Wie viele Ferientage stehen mir zu?

Der gesetzliche Mindestanspruch beträgt vier Wochen pro Jahr, bei einer Fünftagewoche üblicherweise 20 Tage. Arbeitnehmende unter 20 Jahren haben mindestens fünf Wochen.

Darf ich Restferien gesetzlich ins nächste Jahr übertragen?

Ja, nicht bezogene Ferientage werden grundsätzlich ins nächste Jahr übertragen. Sie gehen bei privaten Arbeitsverhältnissen nicht allein wegen des Jahreswechsels verloren.

Wie viele Ferientage darf ich übertragen?

Der gesamte offene gesetzliche Ferienanspruch kann übertragen werden. Für private Arbeitsverhältnisse gibt es keine gesonderte jährliche Höchstzahl.

Verfallen übertragene Restferien?

Restferien sollen spätestens im Dienstjahr nach ihrer Entstehung bezogen werden. Der zugrunde liegende Ferienanspruch unterliegt davon getrennt grundsätzlich einer fünfjährigen Verjährungsfrist.

Was passiert mit ungenutzten Restferien nach Ablauf der Frist?

Der Ferienanspruch kann nach Ablauf der fünfjährigen Frist verjährt sein.
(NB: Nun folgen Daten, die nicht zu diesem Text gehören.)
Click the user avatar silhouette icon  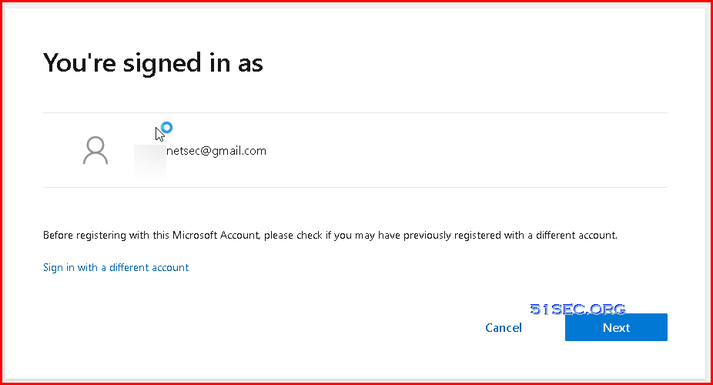point(95,150)
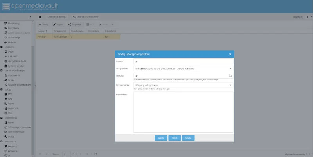Collapse the Usługi section in sidebar
Viewport: 313px width, 157px height.
(x=2, y=89)
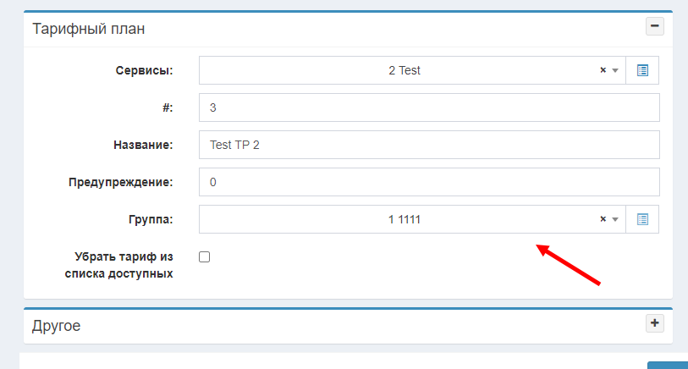Image resolution: width=688 pixels, height=369 pixels.
Task: Click the Название field label
Action: click(x=143, y=145)
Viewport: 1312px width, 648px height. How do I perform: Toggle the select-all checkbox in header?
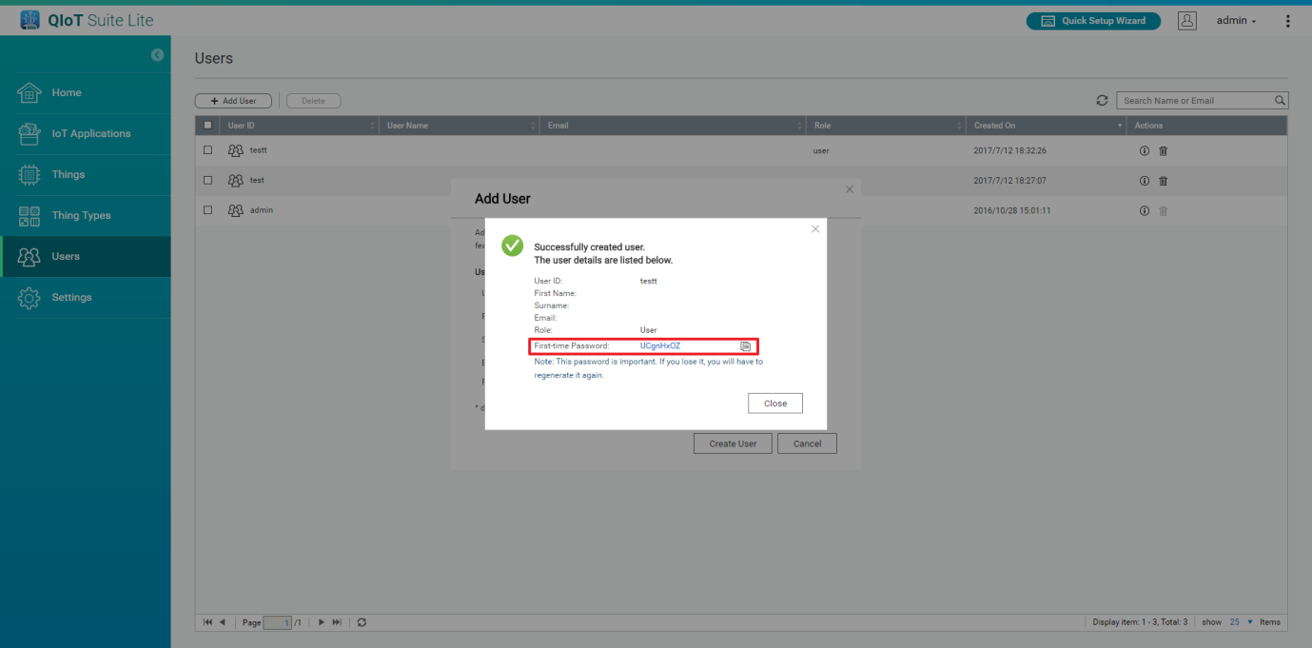coord(208,126)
Während das Arbeitsverhältnis besteht, darf er grundsätzlich nicht durch Geld abgegolten werden.

Was das Gesetz regelt

Private Arbeitsverhältnisse richten sich hauptsächlich nach dem Allgemeinen bürgerlichen Gesetzbuch. Es sieht mindestens vier Ferienwochen vor, für Arbeitnehmende unter 20 Jahren fünf Wochen. Ferien sollen grundsätzlich im betreffenden Dienstjahr und spätestens im folgenden Dienstjahr gewährt werden; während des Arbeitsverhältnisses dürfen sie nicht einfach durch Geld ersetzt werden. Davon zu unterscheiden ist die Verjährung des zugrunde liegenden Anspruchs, für die grundsätzlich eine Frist von fünf Jahren gilt. Die Regeln für Staatsangestellte sind separat geregelt.